Architecture and Compilation for Quantum Computing

Project status:

current

Overview talk (ASPDAC'25 Keynote): https://ucla.box.com/s/zu3sg20lkmlv4wwkr1ejzrbrdmjhe8lt

Related Publication:

Quantum Layout Synthesis:

IEEE Transactions on Computers (2021) - Optimality Study of Existing Quantum Computing Layout Synthesis Tools
ICCAD'20 - Optimal Layout Synthesis for Quantum Computing
ICCAD'21 - Optimal Qubit Mapping with Simultaneous Gate Absorption
ICCAD'22 - Qubit Mapping for Reconfigurable Atom Arrays
Chapter in Design Automation of Quantum Computers - Layout Synthesis for Near-Term Quantum Computing: Gap Analysis and Optimal Solution
DAC'23 - Scalable Optimal Layout Synthesis for NISQ Quantum Processors
DAC'23 - Lightning Talk: Scaling Up Quantum Compilation – Challenges and Opportunities
Quantum (2024) - Compiling Quantum Circuits for Dynamically Field-Programmable Neutral Atoms Array Processors
DATE'24 (Spotlight on UCLA CQSE website) - Depth-Optimal Addressing of 2D Qubit Array with 1D Controls Based on Exact Binary Matrix Factorization
ASPDAC'25 - Compilation for Dynamically Field-Programmable Qubit Arrays with Efficient and Provably Near-Optimal Scheduling
ISPD'25 - ML-QLS: Multilevel Quantum Layout Synthesis
HPCA'25 - Reuse-Aware Compilation for Zoned Quantum Architectures Based on Neutral Atoms

Quantum Circuit Synthesis

Architecture Optimization

IEEE Journal on Emering and Selected Topics in Circuits and Systems (2022) - Domain-Specific Quantum Architecture Optimization

Software Release:

Faculty:

Students:

Alumni:

Our lab focuses on advancing quantum compilation techniques to enhance the efficiency and scalability of quantum computing. We focus on Quantum Layout Synthesis (QLS), developing optimal and heuristic methods for mapping quantum algorithms onto hardware, including reconfigurable architectures. Through benchmarking and optimality studies, we evaluate how close current techniques are to the theoretical limits. With the QLS tool, we perform architecture optimization to customize quantum hardware for improving quantum circuit performance. Lastly, we also explore Quantum Circuit Synthesis (QCS), with a focus on logic synthesis for efficient state preparation.

Outline:

Compilation in quantum computing (QC)

Quantum Layout Synthesis (QLS)

Benchmarks - what quantum algorithm we compile?
Optimality study - how far are we from optimal?
Optimal quantum layout synthesis
Layout synthesis for reconfigruable QC architectures

Quantum Circuit Synthesis (QCS)

Logic synthesis for state preparation circuits

Architecture Optimization

Compilation in quantum computing (QC)

Quantum computing (QC) has been shown, in theory, to hold huge advantages over classical computing. However, there remains many engineering challenges in the implementation of real-world QC applications. In order to divide-and-conquer, we can split the task as below.

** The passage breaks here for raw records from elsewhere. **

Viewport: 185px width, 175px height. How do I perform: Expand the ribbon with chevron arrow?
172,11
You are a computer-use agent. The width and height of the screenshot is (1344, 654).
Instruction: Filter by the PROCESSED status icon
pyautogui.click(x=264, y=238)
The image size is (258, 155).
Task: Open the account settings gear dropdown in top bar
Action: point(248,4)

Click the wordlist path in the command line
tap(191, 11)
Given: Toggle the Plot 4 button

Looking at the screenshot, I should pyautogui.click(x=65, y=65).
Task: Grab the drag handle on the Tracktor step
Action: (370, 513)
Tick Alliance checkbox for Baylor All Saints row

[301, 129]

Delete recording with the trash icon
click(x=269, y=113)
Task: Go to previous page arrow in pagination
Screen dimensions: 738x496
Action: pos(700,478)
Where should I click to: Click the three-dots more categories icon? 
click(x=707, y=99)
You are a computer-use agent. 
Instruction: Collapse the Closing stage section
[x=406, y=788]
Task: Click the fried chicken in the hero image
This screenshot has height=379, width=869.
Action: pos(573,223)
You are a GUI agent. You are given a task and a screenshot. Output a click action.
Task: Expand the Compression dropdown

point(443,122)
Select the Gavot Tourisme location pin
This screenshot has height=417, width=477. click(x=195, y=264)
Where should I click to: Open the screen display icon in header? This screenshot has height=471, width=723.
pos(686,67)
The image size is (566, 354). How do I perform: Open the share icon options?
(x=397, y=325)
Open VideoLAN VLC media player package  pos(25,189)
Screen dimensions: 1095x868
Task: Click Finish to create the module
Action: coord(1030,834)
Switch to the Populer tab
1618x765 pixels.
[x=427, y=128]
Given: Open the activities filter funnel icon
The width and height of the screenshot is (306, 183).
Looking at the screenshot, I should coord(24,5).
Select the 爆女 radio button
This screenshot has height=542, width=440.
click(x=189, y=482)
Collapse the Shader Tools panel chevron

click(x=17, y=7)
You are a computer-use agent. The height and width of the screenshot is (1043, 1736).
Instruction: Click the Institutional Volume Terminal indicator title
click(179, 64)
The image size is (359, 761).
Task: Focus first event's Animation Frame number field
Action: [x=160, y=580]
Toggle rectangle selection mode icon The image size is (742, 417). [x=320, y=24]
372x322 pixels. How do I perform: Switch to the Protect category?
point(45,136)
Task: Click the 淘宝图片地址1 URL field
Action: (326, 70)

Implementation Flow of Quantum Computing

The topics that we are particularly interested in are those concerning QC architecture and compilation, which connects algorithms and devices. One of them, is layout synthesis for quantum computing (QLS), also named qubit mapping or allocation. A quantum program usually assumes all-to-all connectivity of the qubits, but this is not the case for some QC technologies. QLS aims to transform the programs so that they are executable on actual quantum hardware and, at the same time, overcome some limitations of these near-term devices, e.g. volatile qubits and error-prone quantum gates.

Layout Synthesis Problem in Quantum Computing

Quantum Layout Synthesis - QLS

Benchmarks - what quantum algorithm we compile?

The tools we have developed so far are for physical quantum circuits. If the results of these circuits are interpreted directly, the formalism of quantum computing is what we call noisy intermediate scale quantum computing (NISQ). In the long run, we may construct logical quantum circuits based on quantum error correcting codes which will translate to a huge amount of physical circuits. This formalism is called fault-tolerant quantum computing (FTQC). Introducing the middle layer of abstraction for error correction changes the compilation fundamentally. FTQC compilation is a future direction of ours while we focus on physical circuits on this page.

Our compilers are general purpose. We have used the following four benchmark sets so far.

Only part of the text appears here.